Continue the article on livestock transport certification below from the point where it stops.

Document —
►
CANADA - The trucking manager with a southern Alberta based feedlot says training under the "Certified Livestock Transport" program offers valuable information for both new and experienced livestock transporters, writes Bruce Cochrane.

The Certified Livestock Transport program was developed by the animal care association in Alberta, Saskatchewan, Manitoba and Ontario in consultation with industry and government for livestock transporters, shippers, and receivers.

Iron Springs, Alberta based Cor Van Raay Farms has set June 1, 2009 as the deadline by which all truckers hauling livestock to and from its operations will be required to be certified under the program.

Brian Heitman says there's been a lot of pressure to improve livestock handling techniques and Van Raay Farms is always striving to improve.

Brian Heitman-Cor Van Raay Farms

I think public scrutiny with animal handling has really come into the limelight with some incidents that we've seen from various groups recording down in the U.S. of incidents that have occurred and stuff so I think the scrutiny becomes on the whole industry.
◄
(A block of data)
►
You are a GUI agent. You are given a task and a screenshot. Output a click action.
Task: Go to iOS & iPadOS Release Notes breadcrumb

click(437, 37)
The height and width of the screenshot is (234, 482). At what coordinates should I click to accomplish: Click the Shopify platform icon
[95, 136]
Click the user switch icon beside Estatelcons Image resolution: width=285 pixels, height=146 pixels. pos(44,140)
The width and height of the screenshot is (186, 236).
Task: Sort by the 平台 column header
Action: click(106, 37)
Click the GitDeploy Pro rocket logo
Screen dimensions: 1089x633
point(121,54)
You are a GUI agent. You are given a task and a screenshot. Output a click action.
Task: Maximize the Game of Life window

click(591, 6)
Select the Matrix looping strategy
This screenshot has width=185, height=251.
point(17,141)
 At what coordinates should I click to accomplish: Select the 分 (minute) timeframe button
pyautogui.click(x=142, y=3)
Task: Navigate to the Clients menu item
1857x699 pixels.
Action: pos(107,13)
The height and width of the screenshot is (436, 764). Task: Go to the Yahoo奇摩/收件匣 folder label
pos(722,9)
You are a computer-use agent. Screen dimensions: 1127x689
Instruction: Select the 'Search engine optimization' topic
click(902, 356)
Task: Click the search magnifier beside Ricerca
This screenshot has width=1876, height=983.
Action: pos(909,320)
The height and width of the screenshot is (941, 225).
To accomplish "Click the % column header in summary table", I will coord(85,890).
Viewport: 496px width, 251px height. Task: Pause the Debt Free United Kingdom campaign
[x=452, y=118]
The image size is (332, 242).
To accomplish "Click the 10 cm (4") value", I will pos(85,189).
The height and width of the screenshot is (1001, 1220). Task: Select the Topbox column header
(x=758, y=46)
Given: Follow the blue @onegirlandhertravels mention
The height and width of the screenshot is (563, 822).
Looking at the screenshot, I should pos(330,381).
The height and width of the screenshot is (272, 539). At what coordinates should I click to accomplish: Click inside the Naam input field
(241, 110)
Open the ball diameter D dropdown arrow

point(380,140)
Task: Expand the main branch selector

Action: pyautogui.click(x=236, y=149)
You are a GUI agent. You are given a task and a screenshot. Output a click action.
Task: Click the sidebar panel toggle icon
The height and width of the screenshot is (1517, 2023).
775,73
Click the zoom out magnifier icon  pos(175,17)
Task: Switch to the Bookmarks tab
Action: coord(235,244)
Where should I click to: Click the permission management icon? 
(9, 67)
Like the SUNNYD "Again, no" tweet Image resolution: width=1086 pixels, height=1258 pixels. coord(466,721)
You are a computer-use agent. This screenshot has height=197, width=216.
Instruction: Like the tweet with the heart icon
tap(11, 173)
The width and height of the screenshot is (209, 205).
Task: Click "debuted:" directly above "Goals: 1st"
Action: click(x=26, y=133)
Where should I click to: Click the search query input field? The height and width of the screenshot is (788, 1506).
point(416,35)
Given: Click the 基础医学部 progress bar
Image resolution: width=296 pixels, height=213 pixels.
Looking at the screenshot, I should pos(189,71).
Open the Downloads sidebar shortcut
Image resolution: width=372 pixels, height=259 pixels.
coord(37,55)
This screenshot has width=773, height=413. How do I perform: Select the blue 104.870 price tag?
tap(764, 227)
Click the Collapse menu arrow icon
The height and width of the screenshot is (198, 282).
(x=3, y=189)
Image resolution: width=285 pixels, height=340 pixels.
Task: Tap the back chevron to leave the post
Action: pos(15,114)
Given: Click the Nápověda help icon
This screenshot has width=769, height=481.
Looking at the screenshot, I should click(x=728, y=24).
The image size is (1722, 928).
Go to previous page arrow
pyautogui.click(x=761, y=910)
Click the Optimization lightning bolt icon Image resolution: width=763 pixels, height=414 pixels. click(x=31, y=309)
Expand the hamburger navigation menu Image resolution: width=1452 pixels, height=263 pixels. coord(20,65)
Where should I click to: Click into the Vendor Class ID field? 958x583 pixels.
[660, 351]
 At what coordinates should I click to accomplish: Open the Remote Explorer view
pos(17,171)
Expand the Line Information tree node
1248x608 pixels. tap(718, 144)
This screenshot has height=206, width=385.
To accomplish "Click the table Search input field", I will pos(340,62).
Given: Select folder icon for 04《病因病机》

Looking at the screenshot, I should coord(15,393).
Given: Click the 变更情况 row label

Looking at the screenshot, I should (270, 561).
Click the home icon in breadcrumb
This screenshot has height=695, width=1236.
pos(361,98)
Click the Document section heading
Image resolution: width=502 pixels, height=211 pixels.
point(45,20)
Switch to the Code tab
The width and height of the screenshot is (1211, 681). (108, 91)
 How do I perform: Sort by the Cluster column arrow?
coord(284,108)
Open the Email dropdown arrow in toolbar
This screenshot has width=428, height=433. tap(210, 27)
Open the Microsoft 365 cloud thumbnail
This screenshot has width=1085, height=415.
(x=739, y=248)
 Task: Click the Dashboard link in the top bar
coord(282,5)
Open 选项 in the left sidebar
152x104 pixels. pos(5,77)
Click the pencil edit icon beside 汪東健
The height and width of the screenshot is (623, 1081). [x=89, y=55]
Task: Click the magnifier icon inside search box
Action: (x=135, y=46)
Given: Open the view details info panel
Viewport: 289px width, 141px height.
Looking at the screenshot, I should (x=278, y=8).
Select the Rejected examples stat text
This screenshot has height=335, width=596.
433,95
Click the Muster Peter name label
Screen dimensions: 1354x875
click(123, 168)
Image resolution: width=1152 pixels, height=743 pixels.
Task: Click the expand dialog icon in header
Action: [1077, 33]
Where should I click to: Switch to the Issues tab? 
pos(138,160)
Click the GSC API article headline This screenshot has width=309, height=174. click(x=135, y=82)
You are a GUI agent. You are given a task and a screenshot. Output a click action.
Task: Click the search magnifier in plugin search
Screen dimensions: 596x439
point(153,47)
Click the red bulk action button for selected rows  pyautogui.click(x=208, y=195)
◄
Task output —
I don't think in Canada we have a lot of issues but it's always good to nip those issues before they occur.

Most companies do set forth a standard of having three years experience at least driving a truck before handling livestock and I think that's pretty much the norm that most livestock carriers are looking for.

The training itself, for brand new drivers, is a little more extensive.

Experienced livestock haulers, it's a half day course that goes over theory and ensures that they understand the techniques they are using.

For new drivers there is also a one day actual hands on training course that's required.


Heitman stresses, because you're dealing with live animals, handling livestock requires special attention to maintain good health.

He notes, while Van Raay Farms in house drivers are already extremely experienced in handling livestock, the CLT program has peaked their awareness and triggered more conversation about incidents and how to avoid them.